Raw records:
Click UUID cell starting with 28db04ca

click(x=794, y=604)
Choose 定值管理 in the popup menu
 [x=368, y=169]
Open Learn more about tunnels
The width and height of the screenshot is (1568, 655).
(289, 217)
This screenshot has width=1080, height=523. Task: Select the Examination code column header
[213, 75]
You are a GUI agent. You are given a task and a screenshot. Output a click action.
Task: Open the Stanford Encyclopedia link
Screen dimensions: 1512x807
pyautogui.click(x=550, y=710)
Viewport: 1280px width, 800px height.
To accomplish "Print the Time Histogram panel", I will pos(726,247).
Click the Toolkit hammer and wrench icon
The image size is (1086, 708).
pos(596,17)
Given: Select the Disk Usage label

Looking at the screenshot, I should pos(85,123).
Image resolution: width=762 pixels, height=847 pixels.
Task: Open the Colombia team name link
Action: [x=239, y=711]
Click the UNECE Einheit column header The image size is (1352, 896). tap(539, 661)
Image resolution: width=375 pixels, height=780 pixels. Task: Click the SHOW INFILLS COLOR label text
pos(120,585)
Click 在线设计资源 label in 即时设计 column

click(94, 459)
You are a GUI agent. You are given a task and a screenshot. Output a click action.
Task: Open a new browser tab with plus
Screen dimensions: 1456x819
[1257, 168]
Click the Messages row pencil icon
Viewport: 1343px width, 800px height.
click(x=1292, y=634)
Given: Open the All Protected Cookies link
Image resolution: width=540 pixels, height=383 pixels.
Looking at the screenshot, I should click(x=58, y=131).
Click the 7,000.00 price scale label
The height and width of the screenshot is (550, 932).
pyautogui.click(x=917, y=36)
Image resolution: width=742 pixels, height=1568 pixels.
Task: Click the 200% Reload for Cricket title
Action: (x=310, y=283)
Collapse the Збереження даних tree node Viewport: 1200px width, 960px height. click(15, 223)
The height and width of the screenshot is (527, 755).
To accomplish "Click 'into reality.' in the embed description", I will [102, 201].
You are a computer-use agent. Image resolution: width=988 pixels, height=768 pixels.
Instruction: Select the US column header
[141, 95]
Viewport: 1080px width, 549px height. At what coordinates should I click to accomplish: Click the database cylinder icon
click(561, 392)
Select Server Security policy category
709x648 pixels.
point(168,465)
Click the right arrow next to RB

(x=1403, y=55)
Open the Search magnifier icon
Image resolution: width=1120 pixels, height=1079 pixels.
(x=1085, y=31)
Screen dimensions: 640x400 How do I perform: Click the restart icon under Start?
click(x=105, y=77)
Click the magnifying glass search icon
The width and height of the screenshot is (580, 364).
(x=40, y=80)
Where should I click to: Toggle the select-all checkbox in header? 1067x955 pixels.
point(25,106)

→ **Problem details**
Reproduce the material above word for word, everything from the line containing "Given: Open the All Protected Cookies link" down to the line containing "will [102, 201].", with both of those lines included.

→ **Task result**
Given: Open the All Protected Cookies link
Image resolution: width=540 pixels, height=383 pixels.
Looking at the screenshot, I should click(x=58, y=131).
Click the 7,000.00 price scale label
The height and width of the screenshot is (550, 932).
pyautogui.click(x=917, y=36)
Image resolution: width=742 pixels, height=1568 pixels.
Task: Click the 200% Reload for Cricket title
Action: (x=310, y=283)
Collapse the Збереження даних tree node Viewport: 1200px width, 960px height. click(15, 223)
The height and width of the screenshot is (527, 755).
To accomplish "Click 'into reality.' in the embed description", I will [102, 201].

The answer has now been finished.